Expressions of Angiopoietin-1, Angiopoietin-2, and Tie2 and their roles in rat renal allografts with chronic allograft nephropathy.

OBJECTIVE Angiopoietin-1 (Ang1) and -2(Ang2) are 2 ligands for the endothelium-specific tyrosine kinase Tie2. Previous studies have shown that reciprocal regulation of Ang1, Ang2, and Tie2 plays an important role in chronic cardiac allograft vasculopathy. This study investigated the expressions of Ang1, Ang2, and Tie2 in rat renal allografts undergoing chronic allograft nephropathy (CAN). MATERIALS AND METHODS Renal transplantations following the procedure of Kamada with our modification were orthotopically performed using Fisher (F344, RT1(1v1)) rats as both donors and recipients in the autograft group. Fisher and Lewis (LEW, RT1(1)) rats were used as donors and recipients in the allograft group, respectively, which was treated with cyclosporine (CsA; 10 mg/kg/d x 10 d). At 4w, 8w, and 12 weeks posttransplantation, serum creatinine (SCr) was measured and pathologic changes assessed according to the Banff 97 criteria. The mRNA (Deltact) and protein expressions of Ang1, Ang2, and Tie2 were localized by real-time fluorescence quantitative polymerase chain reaction (PCR) and by immunohistochemistry. RESULTS The elevation in SCr and the pathologic changes in CAN were observed in all allografts at 8 and 12 weeks.

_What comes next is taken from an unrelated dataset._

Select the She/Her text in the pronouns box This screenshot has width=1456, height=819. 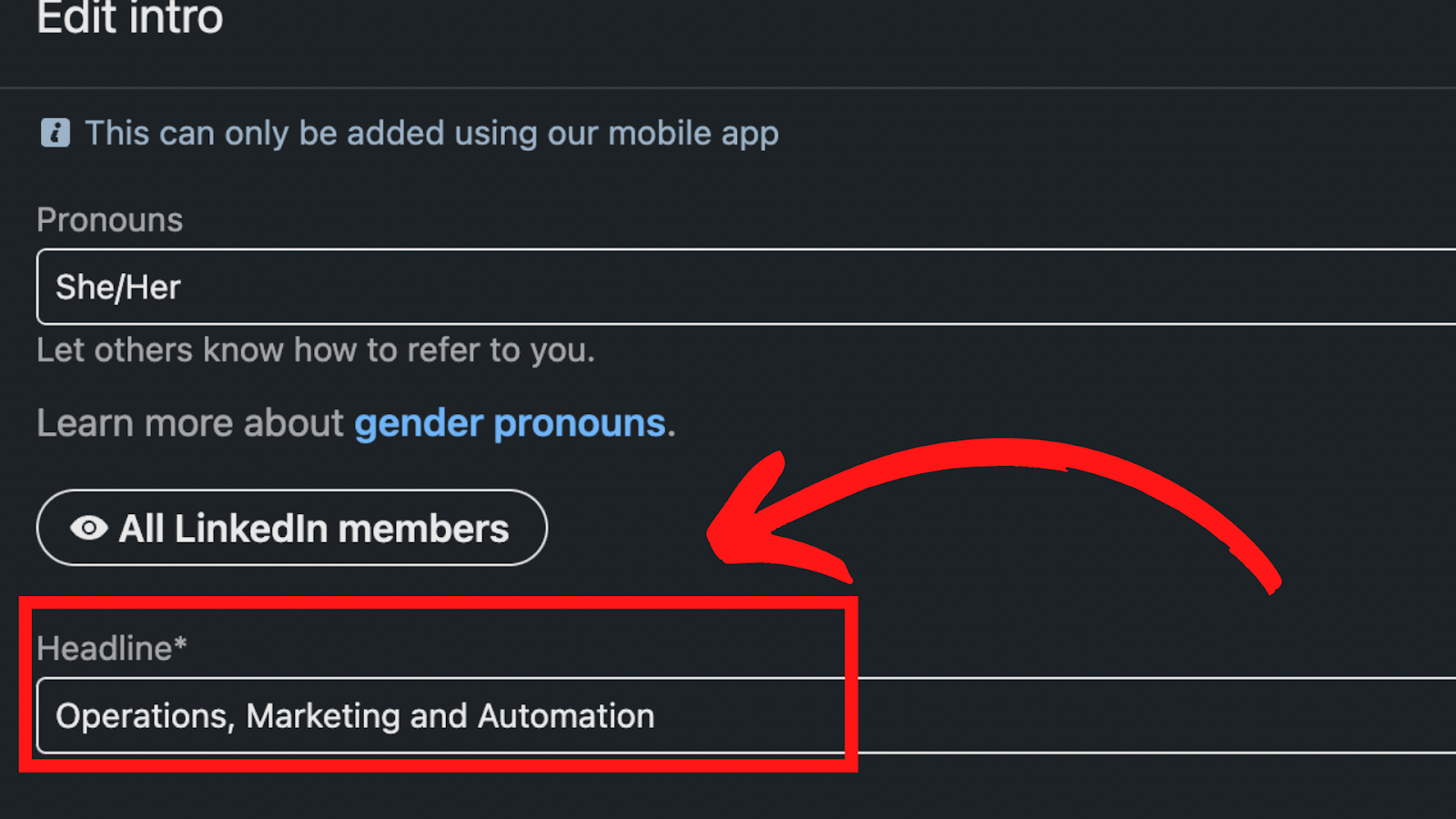[118, 288]
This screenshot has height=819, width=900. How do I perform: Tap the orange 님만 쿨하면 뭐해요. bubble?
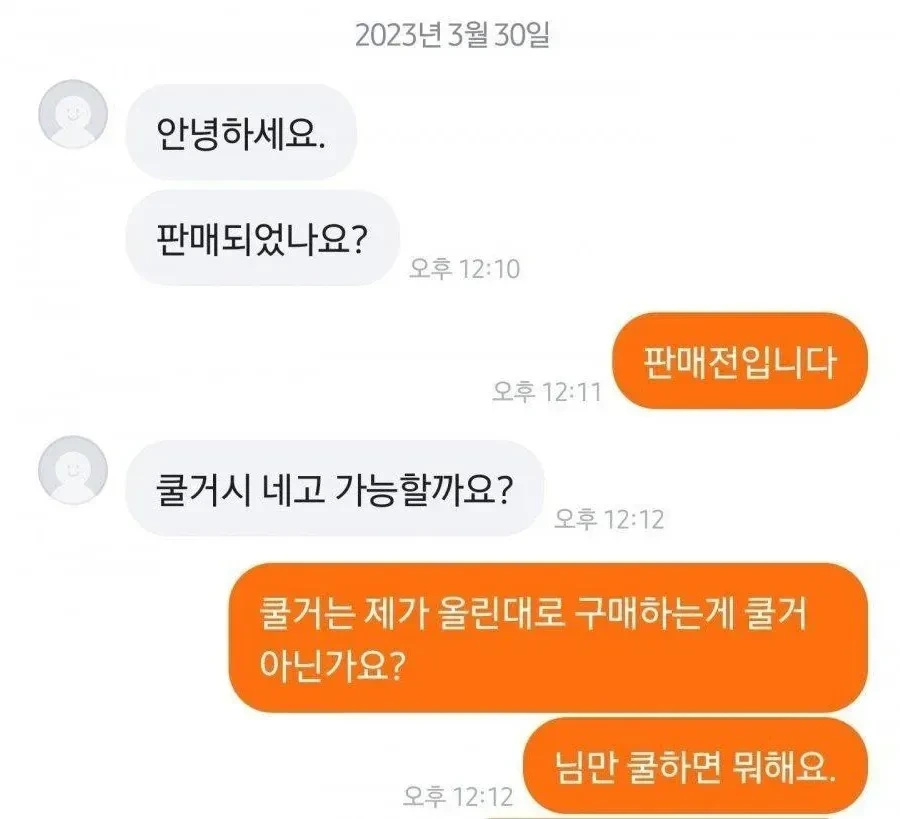click(695, 766)
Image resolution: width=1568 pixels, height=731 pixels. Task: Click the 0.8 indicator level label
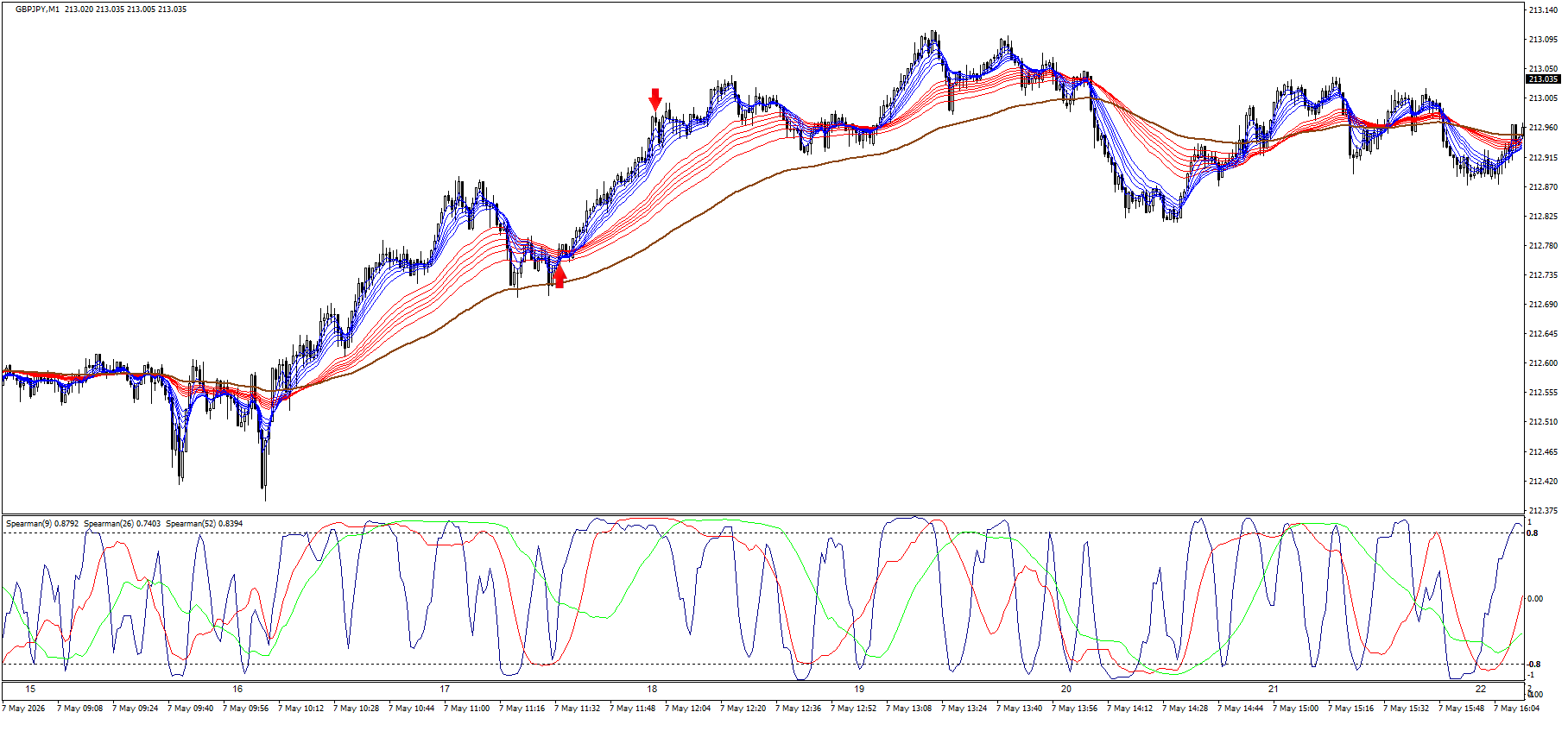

The expressions of Ang1 and Ang2 were localized to epithelial cells and endothelium of the vascular bundles of the glomeruli; Tie2 was specifically expressed in endothelium of vessels both in auto- and allografts at all time points posttransplantation. At 4 weeks, the differences in mRNA expression of Ang1, Ang2, and Tie2 between the 2 groups were not significant (P > .05). Compared with autografts, the mRNA expression of Ang1 decreased significantly (P = .008 and .003 for 8 and 12 weeks, respectively), and the mRNA expressions of Ang2 and Tie2 significantly increased (P = .001/.006 and .005/.001 for 8 and 12 weeks, respectively). The changes in expression of all 3 genes showed significant correlation with the Banff score in the allografts. CONCLUSION This study suggested that the abnormal expression and reciprocal regulation of Ang1, Ang2, and Tie2 may play important roles in the development of CAN in rat renal allografts.